#### WHAT YOU SHOULD DO
Restate the records word for word. Include no pictures.

--- EXTRACTED ENTRIES Enclosed Below ---

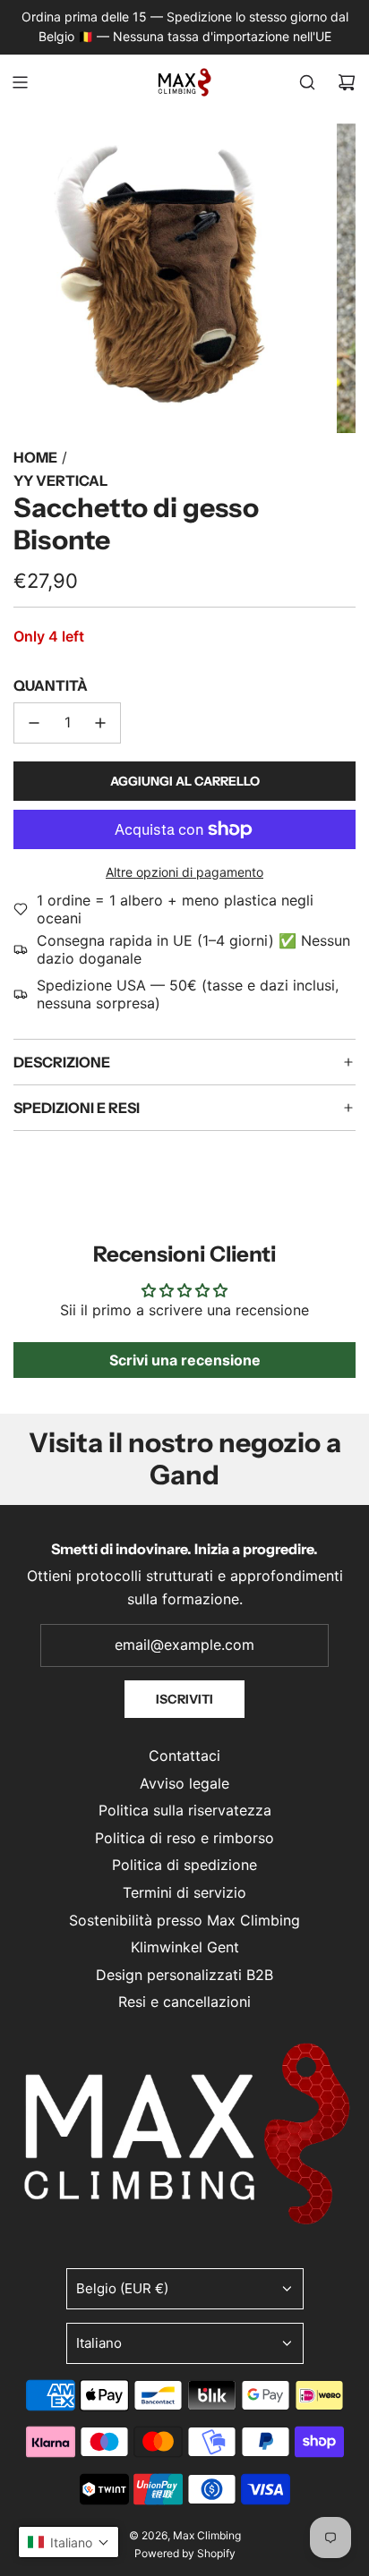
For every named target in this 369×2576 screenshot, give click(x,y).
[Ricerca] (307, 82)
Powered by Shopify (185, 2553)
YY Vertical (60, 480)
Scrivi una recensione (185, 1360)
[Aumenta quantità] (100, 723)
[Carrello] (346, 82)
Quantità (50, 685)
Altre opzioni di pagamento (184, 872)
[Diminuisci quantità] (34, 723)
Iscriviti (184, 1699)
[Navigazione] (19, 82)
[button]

--- End of Enclosed EXTRACTED ENTRIES ---

#### EXERCISE OUTPUT
For every named target in this 369×2576 screenshot, give click(x,y).
[Ricerca] (307, 82)
Powered by Shopify (185, 2553)
YY Vertical (60, 480)
Scrivi una recensione (185, 1360)
[Aumenta quantità] (100, 723)
[Carrello] (346, 82)
Quantità (50, 685)
Altre opzioni di pagamento (184, 872)
[Diminuisci quantità] (34, 723)
Iscriviti (184, 1699)
[Navigazione] (19, 82)
[button]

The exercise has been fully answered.